The city of San Jose in Silicon Valley has a shrinking public sector, and residents feel difficult to live with less resources. In San Jose, the Fire Department laid off 49 firefighters two years ago, bookshelves in public library is empty, and the number of government employees shrank from 7,418 to 5,400. In addition, pension costs now tripled, compared to a decade ago. With a low tax revenue, the city is struggling to support workers (New York Times).
This article reminds of me the debate of Keystone pipeline, because what is in common is that job creation is vital. As the article points out, residents who used to be policemen, translators at NGO, and teachers lost their jobs. Many of them are women. Then I realize a problem that jobs created by the Keystone pipeline, let us say the number is not inflated, are mainly for men, because women might not have the strength to do construction work. Even though the pipeline’s jobs do not require high education, it is still selective and specialized. People, such as physically-challenged, women, seniors, and teenagers, are not best candidates for these jobs.
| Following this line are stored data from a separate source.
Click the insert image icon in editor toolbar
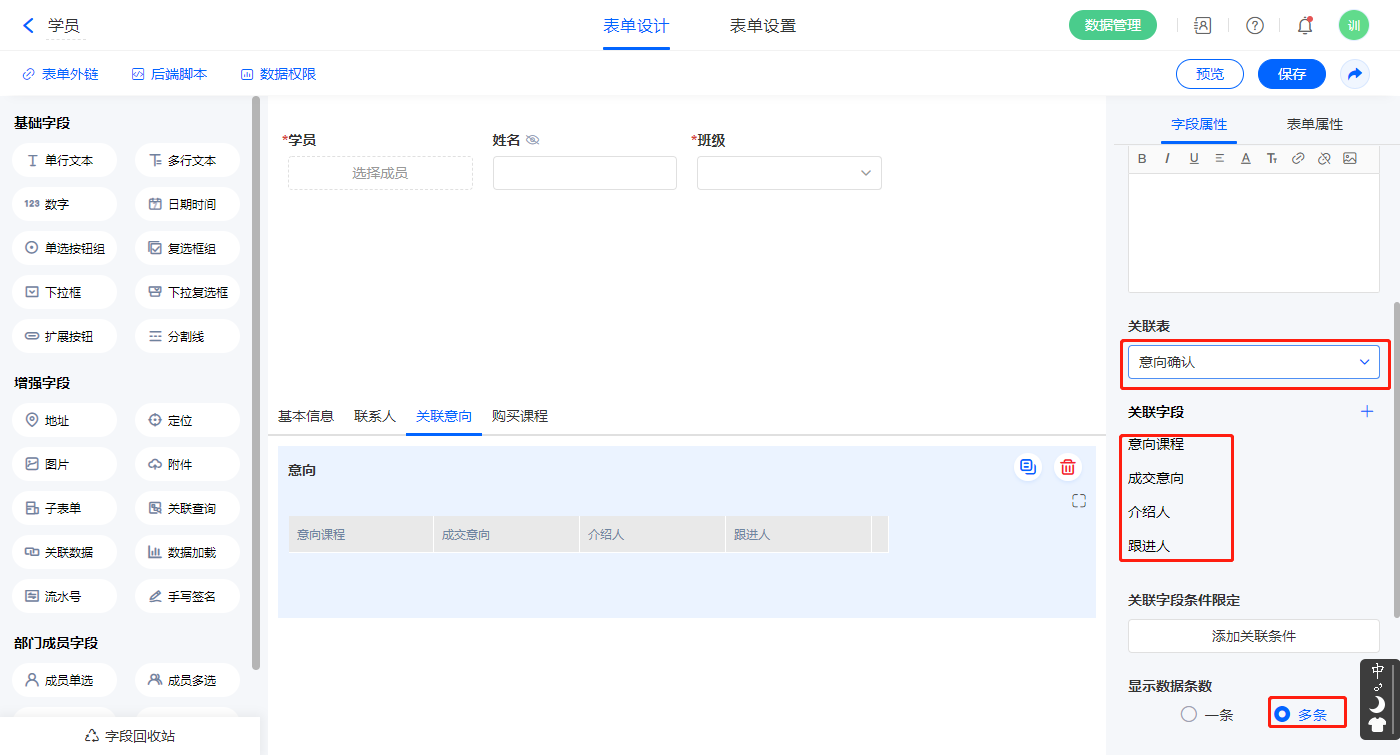Screen dimensions: 1400x755 coord(1350,158)
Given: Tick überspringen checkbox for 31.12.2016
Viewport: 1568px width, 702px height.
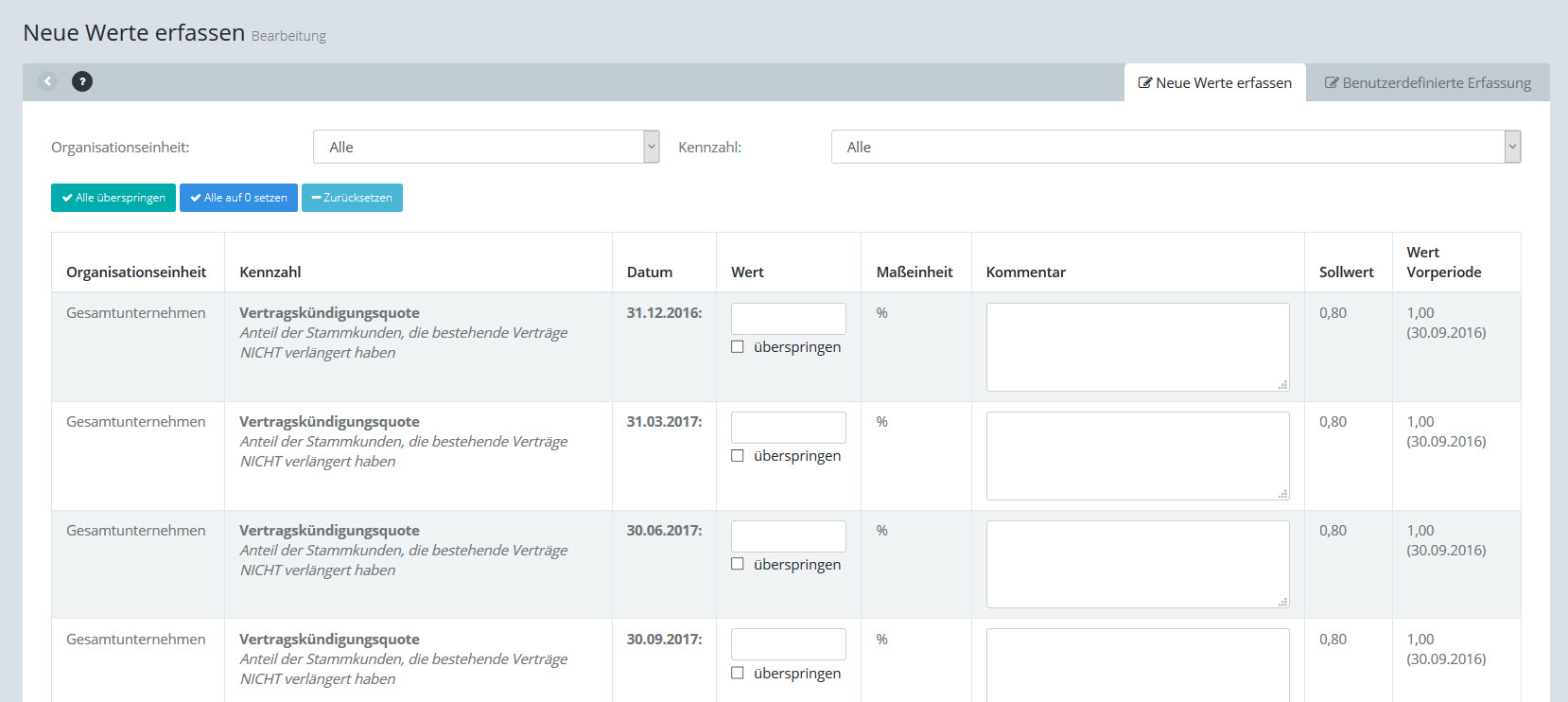Looking at the screenshot, I should tap(738, 347).
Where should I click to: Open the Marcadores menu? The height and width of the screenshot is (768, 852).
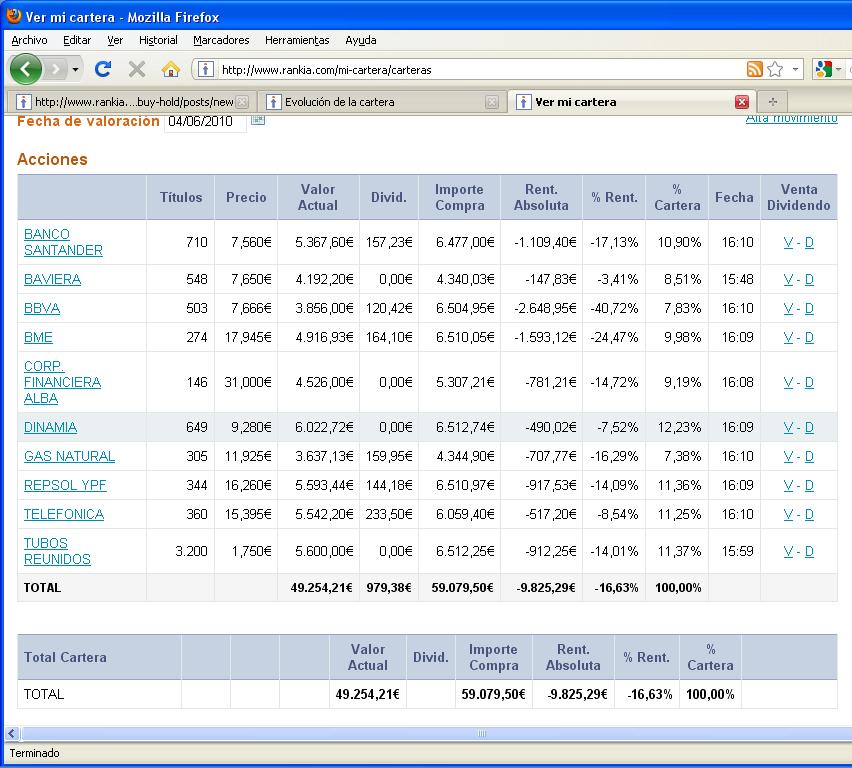221,40

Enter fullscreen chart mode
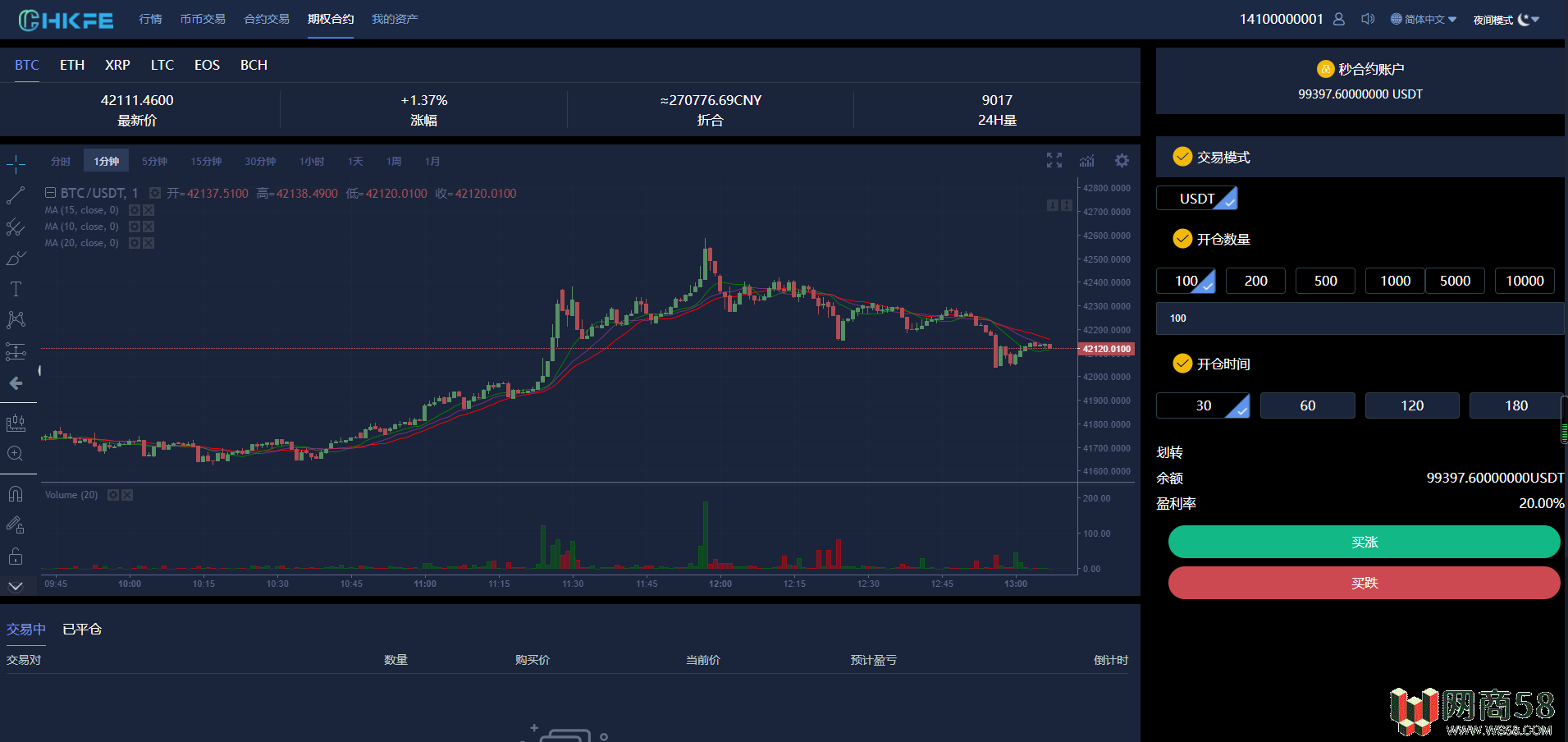(1054, 161)
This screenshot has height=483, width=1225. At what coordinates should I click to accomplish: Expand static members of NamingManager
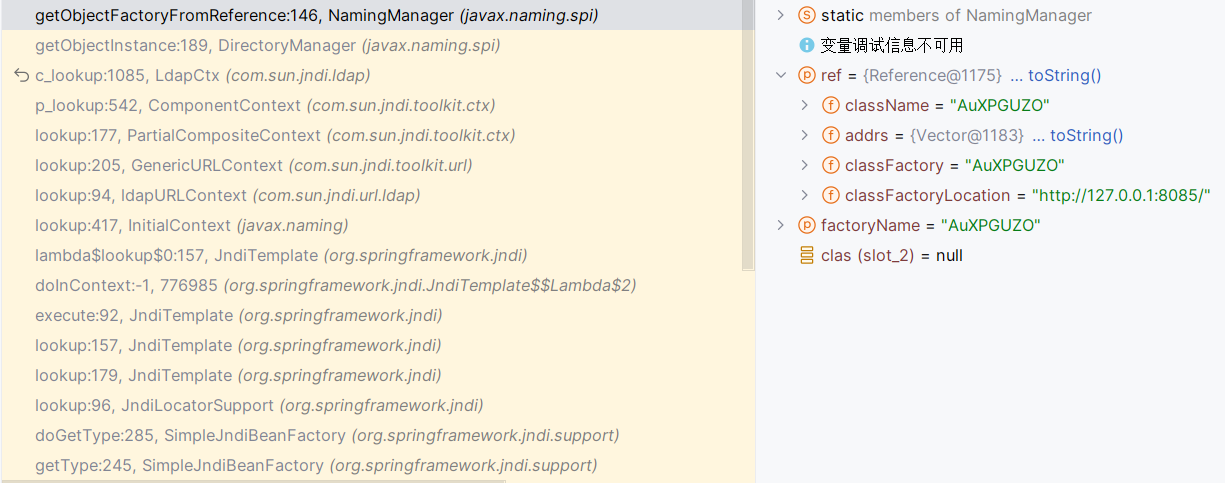click(781, 15)
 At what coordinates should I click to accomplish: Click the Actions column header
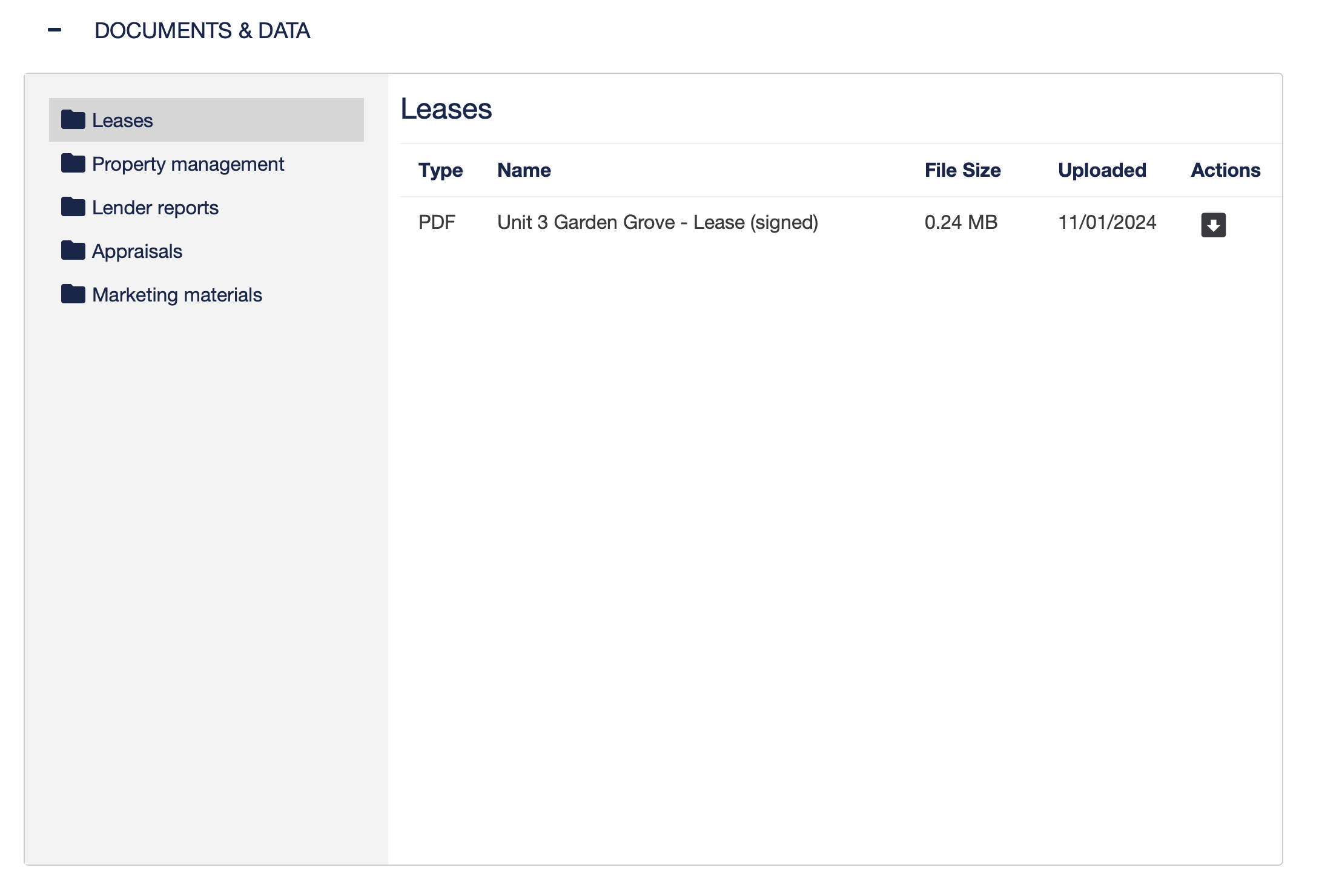tap(1225, 170)
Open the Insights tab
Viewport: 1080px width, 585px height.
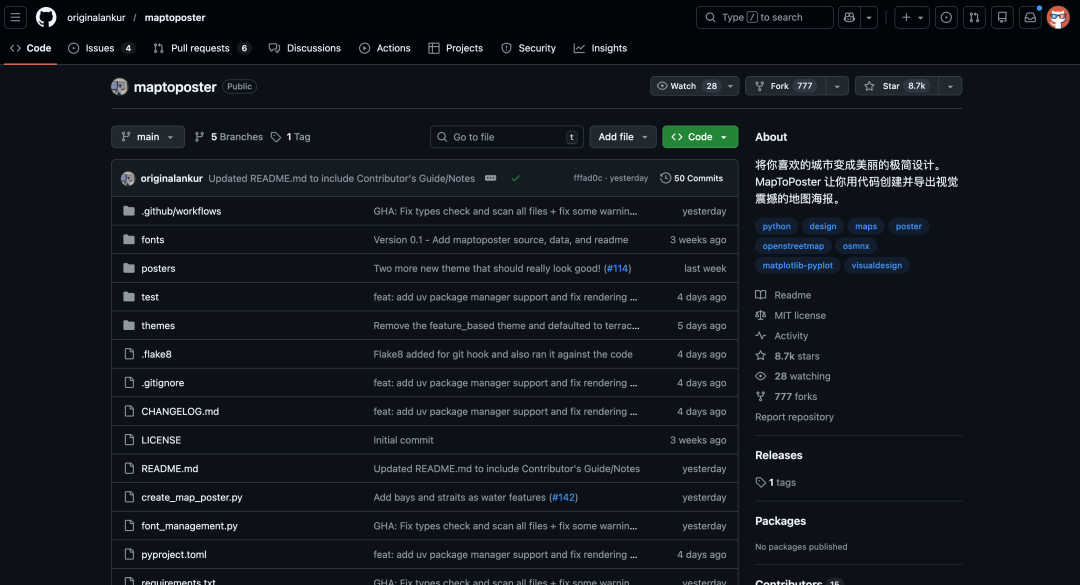[600, 47]
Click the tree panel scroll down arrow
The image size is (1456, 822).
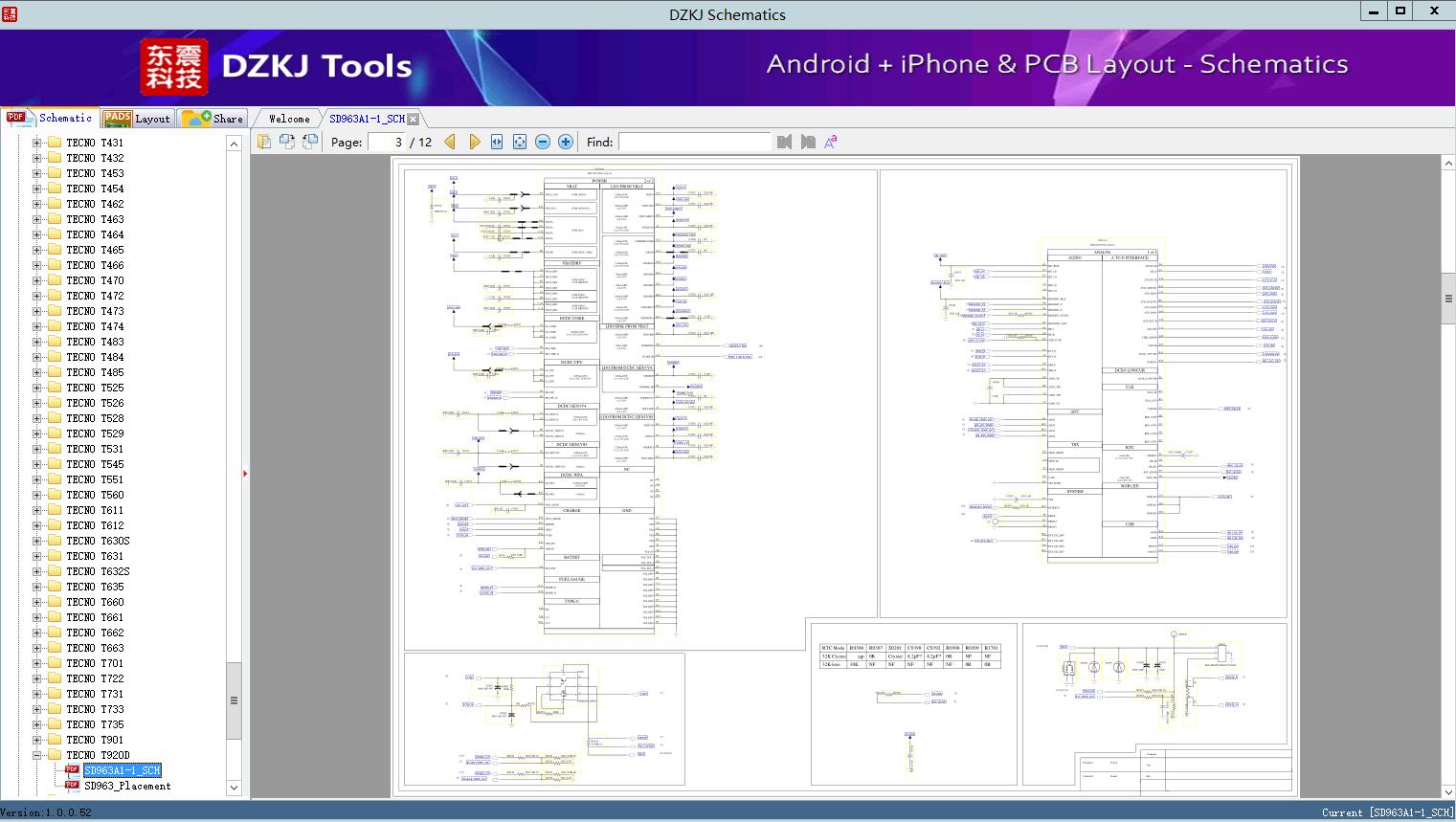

As the President expressed in the State of the Union, he hopes to bring back manufacturing by offering favorable tax policies to companies that “insource” jobs back to the U.S. from overseas. But women are more competitive and educated then ever before, the targeted job creation might not produce the same result as decades ago. Before, women used to work less and men are bread-winners, but “women comprise 46% of the total U.S. labor force” (College Times), which is very different from the situation before. The growing manufacturing factor may not be satisfactory and will create another obstacle for women to actively participate in the workforce.